Unmasking crucial residues in adipose triglyceride lipase for coactivation with comparative gene identification-58

• Published in: Journal of lipid research Vol. 65; no. 1; p. 100491
• Main Authors: Kulminskaya, Natalia, Rodriguez Gamez, Carlos Francisco, Hofer, Peter, Cerk, Ines Kathrin, Dubey, Noopur, Viertlmayr, Roland, Sagmeister, Theo, Pavkov-Keller, Tea, Zechner, Rudolf, Oberer, Monika
• Format: Journal Article
• Language: English
• Published: United States American Society for Biochemistry and Molecular Biology 01.01.2024; Elsevier
• Subjects: ABHD5; adipose triglyceride lipase; ATGL; CGI-58; comparative gene identification-58; PNPLA2; protein structure; adipose triglyceride lipase; CGI-58; coactivation; triacylglycerol hydrolase activity; ATGL; AlphaFold; protein-protein interaction; ABHD5; comparative gene identification-58; lipolysis; PNPLA2
• ISSN: 0022-2275; 1539-7262; 1539-7262
• DOI: 10.1016/j.jlr.2023.100491

Lipolysis is an essential metabolic process that releases unesterified fatty acids from neutral lipid stores to maintain energy homeostasis in living organisms.

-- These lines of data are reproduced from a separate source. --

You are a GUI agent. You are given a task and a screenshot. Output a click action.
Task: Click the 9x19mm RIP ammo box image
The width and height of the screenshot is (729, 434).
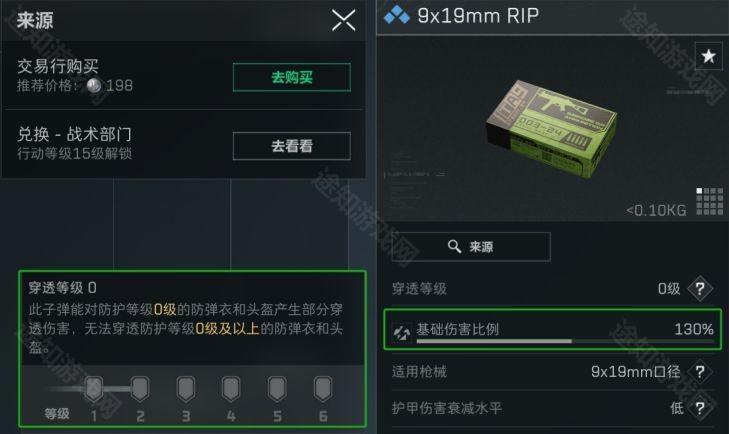(552, 129)
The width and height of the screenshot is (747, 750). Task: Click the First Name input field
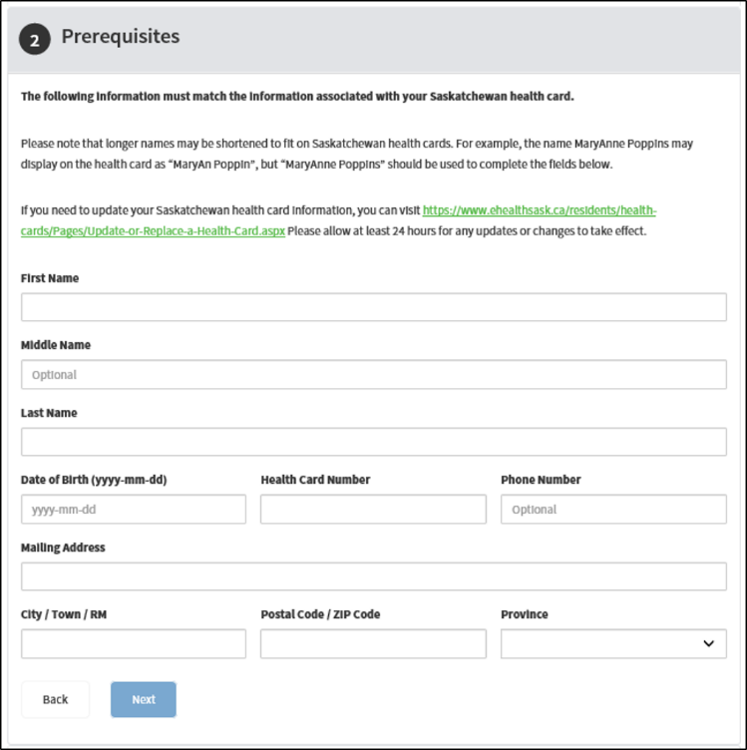(374, 307)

Adipose triglyceride lipase (ATGL) plays a key role in intracellular lipolysis and can be coactivated upon interaction with the protein comparative gene identification-58 (CGI-58). The underlying molecular mechanism of ATGL stimulation by CGI-58 is incompletely understood. Based on analysis of evolutionary conservation, we used site directed mutagenesis to study a C-terminally truncated variant and full-length mouse ATGL providing insights in the protein coactivation on a per-residue level. We identified the region from residues N209-N215 in ATGL as essential for coactivation by CGI-58. ATGL variants with amino acids exchanges in this region were still able to hydrolyze triacylglycerol at the basal level and to interact with CGI-58, yet could not be activated by CGI-58. Our studies also demonstrate that full-length mouse ATGL showed higher tolerance to specific single amino acid exchanges in the N209-N215 region upon CGI-58 coactivation compared to C-terminally truncated ATGL variants. The region is either directly involved in protein-protein interaction or essential for conformational changes required in the coactivation process. Three-dimensional models of the ATGL/CGI-58 complex with the artificial intelligence software AlphaFold demonstrated that a large surface area is involved in the protein-protein interaction. Mapping important amino acids for coactivation of both proteins, ATGL and CGI-58, onto the 3D model of the complex locates these essential amino acids at the predicted ATGL/CGI-58 interface thus strongly corroborating the significance of these residues in CGI-58-mediated coactivation of ATGL.